**Study text**:
Leftover Crack – Constructs of The State LP (Fat Wreck)
Has it really been over 10 years since Fuck Word Trade was released? Yes, it has been that long. Leftover Crack features members from Choking Victim, F-Minus, Star Fucking Hipsters, Intro5pect, and so many more. Constructs of The State continues the band’s musical mix of ska, crust, metal, hardcore, anarcho punk with politically and socially aware lyrics. Leftover Crack effortlessly blends all the aforementioned styles into a seamless hybrid it makes you wonder how some other bands can’t pull off just one style. Constructs of The State picks up as if the band wasn’t on a ten year plus hiatus, which is a testament to the songwriting and musicianship. The timing of this latest release is ingenious considering the heated ongoing presidential race.  – Ed Stuart

The Lippies – S/T LP (Red Scare)

**Supplied records**:
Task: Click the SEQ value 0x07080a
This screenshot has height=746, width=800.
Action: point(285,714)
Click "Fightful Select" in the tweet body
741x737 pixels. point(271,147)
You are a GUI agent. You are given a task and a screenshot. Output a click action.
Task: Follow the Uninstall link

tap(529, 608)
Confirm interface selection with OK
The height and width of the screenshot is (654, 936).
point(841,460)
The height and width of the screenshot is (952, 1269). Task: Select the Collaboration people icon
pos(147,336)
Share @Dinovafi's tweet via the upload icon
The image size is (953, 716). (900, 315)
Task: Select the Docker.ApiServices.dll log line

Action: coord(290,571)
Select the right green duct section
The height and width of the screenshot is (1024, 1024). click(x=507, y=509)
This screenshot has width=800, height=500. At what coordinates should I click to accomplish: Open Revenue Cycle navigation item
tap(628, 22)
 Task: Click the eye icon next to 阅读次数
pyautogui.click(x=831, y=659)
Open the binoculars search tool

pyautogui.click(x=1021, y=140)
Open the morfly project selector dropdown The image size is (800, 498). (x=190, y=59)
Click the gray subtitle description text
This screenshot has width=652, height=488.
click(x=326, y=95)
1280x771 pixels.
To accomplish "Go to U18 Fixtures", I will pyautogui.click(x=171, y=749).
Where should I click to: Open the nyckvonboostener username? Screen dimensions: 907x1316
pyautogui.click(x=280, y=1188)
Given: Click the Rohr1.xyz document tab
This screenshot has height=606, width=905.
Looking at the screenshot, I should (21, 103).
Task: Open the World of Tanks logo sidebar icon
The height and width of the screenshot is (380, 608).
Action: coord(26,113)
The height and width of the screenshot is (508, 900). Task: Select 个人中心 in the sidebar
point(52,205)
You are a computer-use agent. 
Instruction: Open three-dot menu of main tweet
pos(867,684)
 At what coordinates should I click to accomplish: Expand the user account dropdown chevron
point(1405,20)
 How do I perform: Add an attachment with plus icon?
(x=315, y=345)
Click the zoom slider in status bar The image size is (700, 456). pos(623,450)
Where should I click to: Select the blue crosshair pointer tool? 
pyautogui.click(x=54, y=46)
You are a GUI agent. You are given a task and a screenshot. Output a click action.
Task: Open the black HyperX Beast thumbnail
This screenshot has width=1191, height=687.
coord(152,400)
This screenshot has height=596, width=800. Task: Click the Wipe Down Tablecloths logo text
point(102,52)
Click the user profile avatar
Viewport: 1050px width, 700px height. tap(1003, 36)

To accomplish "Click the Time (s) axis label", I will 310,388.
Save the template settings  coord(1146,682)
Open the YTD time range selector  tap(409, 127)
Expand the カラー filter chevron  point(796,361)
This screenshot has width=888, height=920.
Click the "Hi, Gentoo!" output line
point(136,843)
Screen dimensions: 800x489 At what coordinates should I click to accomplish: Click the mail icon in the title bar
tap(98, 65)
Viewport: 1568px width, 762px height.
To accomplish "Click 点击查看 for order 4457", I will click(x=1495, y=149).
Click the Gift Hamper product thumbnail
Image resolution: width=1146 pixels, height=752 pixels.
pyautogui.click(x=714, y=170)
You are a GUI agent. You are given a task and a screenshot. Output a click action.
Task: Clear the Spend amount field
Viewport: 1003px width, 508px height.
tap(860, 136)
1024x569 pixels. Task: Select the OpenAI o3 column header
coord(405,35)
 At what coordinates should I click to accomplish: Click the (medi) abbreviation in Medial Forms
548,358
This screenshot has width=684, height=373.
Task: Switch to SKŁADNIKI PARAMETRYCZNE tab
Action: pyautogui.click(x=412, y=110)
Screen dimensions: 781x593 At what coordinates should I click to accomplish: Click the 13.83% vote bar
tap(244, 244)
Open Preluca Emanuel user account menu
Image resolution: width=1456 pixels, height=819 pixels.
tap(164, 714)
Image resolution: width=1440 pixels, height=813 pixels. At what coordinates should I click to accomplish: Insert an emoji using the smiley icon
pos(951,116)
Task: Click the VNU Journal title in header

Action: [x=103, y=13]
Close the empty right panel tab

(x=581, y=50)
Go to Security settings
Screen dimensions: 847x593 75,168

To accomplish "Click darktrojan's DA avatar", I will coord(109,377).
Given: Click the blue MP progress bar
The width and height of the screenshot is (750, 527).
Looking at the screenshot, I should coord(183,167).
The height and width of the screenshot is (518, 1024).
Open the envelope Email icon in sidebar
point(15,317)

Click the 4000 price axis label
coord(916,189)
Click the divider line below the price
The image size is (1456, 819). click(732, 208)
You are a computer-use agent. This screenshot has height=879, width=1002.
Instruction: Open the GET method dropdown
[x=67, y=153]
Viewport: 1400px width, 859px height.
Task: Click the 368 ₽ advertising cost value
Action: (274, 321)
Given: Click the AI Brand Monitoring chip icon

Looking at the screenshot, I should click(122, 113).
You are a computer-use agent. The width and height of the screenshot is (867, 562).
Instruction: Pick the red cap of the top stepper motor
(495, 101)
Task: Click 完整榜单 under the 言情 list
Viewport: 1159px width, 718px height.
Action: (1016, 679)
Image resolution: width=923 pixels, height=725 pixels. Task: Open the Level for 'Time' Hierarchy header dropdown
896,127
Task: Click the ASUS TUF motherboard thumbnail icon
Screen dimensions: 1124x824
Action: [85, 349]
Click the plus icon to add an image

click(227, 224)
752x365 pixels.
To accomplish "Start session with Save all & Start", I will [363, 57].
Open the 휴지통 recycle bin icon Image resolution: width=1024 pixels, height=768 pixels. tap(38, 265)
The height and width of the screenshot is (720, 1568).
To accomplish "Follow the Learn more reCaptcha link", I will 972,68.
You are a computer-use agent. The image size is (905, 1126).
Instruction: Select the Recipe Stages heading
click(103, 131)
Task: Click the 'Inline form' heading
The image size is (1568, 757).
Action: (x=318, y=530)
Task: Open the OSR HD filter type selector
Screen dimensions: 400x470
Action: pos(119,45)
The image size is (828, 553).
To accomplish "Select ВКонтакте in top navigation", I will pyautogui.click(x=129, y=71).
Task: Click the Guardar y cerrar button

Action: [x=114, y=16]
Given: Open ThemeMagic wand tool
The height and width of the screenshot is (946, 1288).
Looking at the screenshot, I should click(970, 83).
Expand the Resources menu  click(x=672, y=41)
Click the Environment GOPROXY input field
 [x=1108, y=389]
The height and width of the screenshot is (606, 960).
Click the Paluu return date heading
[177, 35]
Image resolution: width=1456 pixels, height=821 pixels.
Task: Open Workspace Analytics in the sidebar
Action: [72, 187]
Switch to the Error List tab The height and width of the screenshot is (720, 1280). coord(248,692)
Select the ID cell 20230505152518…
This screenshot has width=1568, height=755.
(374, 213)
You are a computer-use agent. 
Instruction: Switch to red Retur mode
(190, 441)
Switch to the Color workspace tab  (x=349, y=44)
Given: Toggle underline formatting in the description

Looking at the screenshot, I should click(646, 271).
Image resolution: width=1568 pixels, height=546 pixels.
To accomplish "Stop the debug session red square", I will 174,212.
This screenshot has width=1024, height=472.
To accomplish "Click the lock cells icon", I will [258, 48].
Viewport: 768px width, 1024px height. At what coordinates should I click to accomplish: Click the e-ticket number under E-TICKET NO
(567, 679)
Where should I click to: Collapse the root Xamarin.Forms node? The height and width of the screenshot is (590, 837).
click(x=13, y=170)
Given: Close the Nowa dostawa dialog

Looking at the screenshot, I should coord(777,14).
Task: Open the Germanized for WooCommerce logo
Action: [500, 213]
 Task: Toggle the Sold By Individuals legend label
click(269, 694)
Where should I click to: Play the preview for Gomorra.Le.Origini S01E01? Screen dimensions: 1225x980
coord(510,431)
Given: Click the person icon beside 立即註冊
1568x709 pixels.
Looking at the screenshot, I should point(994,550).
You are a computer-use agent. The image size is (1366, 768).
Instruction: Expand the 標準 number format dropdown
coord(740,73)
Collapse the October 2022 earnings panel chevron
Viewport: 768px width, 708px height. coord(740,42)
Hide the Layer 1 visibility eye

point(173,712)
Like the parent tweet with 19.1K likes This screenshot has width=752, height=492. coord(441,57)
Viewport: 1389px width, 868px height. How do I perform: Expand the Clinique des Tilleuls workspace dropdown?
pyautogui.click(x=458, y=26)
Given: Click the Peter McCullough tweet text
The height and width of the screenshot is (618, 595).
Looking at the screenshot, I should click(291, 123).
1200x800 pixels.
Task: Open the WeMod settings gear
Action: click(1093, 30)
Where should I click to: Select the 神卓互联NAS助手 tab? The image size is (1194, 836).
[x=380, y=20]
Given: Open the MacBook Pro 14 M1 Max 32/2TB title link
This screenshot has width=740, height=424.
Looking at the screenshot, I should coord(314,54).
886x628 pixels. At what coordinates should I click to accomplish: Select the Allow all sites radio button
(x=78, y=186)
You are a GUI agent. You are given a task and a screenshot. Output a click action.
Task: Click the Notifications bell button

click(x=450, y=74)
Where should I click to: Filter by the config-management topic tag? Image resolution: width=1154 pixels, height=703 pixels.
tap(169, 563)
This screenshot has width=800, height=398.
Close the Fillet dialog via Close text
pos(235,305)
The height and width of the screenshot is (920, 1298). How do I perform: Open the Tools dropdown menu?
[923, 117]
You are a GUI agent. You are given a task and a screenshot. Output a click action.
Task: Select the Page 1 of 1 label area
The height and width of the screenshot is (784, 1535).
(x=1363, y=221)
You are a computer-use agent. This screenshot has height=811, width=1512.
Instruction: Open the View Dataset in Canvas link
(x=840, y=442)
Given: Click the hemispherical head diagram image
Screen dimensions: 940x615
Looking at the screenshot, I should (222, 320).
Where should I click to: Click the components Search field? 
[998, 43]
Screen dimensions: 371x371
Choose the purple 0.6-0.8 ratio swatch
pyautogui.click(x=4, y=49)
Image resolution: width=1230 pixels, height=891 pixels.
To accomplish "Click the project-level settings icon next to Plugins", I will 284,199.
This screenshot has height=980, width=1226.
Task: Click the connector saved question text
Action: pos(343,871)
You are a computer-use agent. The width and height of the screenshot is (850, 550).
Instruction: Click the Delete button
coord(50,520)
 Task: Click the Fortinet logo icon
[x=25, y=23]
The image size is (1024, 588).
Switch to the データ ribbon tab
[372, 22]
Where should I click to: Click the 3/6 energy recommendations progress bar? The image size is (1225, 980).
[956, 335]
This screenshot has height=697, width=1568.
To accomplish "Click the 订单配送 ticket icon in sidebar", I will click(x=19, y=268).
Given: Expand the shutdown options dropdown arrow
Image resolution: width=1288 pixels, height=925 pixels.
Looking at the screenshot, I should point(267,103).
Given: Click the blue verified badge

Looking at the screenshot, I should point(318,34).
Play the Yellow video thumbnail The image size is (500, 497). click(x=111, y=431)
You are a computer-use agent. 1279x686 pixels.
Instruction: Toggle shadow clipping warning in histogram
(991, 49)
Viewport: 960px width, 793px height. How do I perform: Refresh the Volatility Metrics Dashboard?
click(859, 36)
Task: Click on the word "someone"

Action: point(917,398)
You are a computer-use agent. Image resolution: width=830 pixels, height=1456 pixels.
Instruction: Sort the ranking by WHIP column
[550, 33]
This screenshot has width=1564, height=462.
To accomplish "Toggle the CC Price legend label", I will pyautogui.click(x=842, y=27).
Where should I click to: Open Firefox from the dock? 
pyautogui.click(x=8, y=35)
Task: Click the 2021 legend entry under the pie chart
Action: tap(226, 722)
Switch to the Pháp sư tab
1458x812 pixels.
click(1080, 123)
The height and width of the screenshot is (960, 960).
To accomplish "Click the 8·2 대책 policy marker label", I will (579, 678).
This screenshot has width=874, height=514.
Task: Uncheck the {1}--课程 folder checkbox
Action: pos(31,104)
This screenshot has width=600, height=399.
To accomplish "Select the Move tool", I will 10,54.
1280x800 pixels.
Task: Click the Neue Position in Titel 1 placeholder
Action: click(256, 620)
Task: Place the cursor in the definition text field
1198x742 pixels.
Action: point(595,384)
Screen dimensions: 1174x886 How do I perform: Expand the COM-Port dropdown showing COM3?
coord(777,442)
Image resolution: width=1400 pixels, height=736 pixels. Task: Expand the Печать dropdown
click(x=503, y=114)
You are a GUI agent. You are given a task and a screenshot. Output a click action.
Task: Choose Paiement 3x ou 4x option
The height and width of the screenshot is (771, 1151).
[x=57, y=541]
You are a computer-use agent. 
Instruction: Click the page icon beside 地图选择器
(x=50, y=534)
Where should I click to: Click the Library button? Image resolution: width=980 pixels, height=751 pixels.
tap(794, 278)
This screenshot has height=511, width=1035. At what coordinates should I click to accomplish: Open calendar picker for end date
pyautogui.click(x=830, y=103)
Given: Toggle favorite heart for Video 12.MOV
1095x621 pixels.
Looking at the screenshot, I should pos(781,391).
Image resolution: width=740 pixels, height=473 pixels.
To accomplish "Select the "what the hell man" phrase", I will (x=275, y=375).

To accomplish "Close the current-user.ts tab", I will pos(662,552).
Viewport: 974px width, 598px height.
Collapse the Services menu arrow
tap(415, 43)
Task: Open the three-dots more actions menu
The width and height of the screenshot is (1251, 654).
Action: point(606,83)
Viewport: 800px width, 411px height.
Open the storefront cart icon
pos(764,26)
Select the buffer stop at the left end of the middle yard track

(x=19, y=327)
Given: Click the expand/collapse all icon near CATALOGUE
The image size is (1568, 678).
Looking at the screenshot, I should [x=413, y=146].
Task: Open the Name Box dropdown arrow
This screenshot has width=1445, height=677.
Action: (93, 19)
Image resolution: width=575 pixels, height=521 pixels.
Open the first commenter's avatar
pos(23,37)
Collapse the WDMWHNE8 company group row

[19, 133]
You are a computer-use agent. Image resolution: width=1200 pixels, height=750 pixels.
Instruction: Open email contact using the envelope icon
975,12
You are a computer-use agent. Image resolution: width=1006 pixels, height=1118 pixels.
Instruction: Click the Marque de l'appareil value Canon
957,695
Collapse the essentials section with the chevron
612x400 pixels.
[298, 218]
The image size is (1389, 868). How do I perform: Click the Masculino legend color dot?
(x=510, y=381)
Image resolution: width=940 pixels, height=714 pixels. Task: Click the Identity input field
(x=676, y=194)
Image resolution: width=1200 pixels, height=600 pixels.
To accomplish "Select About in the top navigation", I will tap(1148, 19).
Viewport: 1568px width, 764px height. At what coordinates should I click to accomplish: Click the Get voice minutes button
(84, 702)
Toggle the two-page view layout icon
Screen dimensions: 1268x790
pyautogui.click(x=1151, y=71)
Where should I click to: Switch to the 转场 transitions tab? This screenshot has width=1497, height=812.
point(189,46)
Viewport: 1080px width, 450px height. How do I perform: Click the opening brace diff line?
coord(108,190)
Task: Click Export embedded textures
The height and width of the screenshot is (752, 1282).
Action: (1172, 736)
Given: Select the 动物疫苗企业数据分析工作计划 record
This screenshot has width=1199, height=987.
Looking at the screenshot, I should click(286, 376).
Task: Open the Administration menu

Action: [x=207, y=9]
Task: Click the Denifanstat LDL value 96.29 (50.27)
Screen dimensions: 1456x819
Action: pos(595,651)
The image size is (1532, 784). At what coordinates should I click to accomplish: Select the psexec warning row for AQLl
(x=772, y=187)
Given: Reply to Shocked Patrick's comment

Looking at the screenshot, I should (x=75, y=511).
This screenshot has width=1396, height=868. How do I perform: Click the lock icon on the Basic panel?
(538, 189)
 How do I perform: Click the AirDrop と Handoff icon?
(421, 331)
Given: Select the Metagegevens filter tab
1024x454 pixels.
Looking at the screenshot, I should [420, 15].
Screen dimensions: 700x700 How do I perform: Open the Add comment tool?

**Questions**:
[1] Answer these from the record reviews, one line each:
(a) Which label released Constructs of The State?
(b) How long ago was Fuck Word Trade released, according to the review?
(c) Who wrote the review of Constructs of The State?
[2] Name every musical style that the record reviews say Leftover Crack mixes on Constructs of The State.
[3] Carry on the record reviews after their last line, The Lippies – S/T LP (Red Scare).

**Responses**:
[1]
(a) Fat Wreck
(b) Over 10 years
(c) Ed Stuart

[2] Ska, crust, metal, hardcore, anarcho punk

[3]
The Lippies are from Grand Rapids, Michigan and are a self-proclaimed feminist pop punk band.  The Lippies have also made one of the best records I’ve heard so far this year. And that pop punk part of the label they slapped themselves with …puh-leeze!  They’re way better than that.  Yeah, the tunes are really catchy but they’re scrappy and heavier than you’re run of the mill cheese ball “pop punk” band wearing ball caps and baggy shorts.  I hear ghosts of The Avengers, Sick Things (UK) and even Tilt’s Cinder Block in vocalist Tonia Broucek. The rest of the band is right there to match her in power and style. Rolling Stone Magazine can keep their Tacocats and Colleen Greens, The Lippies just kicked out a real bona fide contemporary punk record.  - J Castro

Low Levels – S/T Cassette (Shake)
Low Levels is a high-energy post-punk/punk/art band from Vancouver. The band features members of WPP, Hanson Brothers, and Devil’s Eyes. On Low Levels, the band utilizes the guy-girl sing trade off weapon effectively. Low Levels has found a good balance between punk energy and post-punk technique, which reminds of what early Fugazi was doing when combining both influences.   – Ed Stuart

Made in Japan – Instant Hit EP (Hozac Archival)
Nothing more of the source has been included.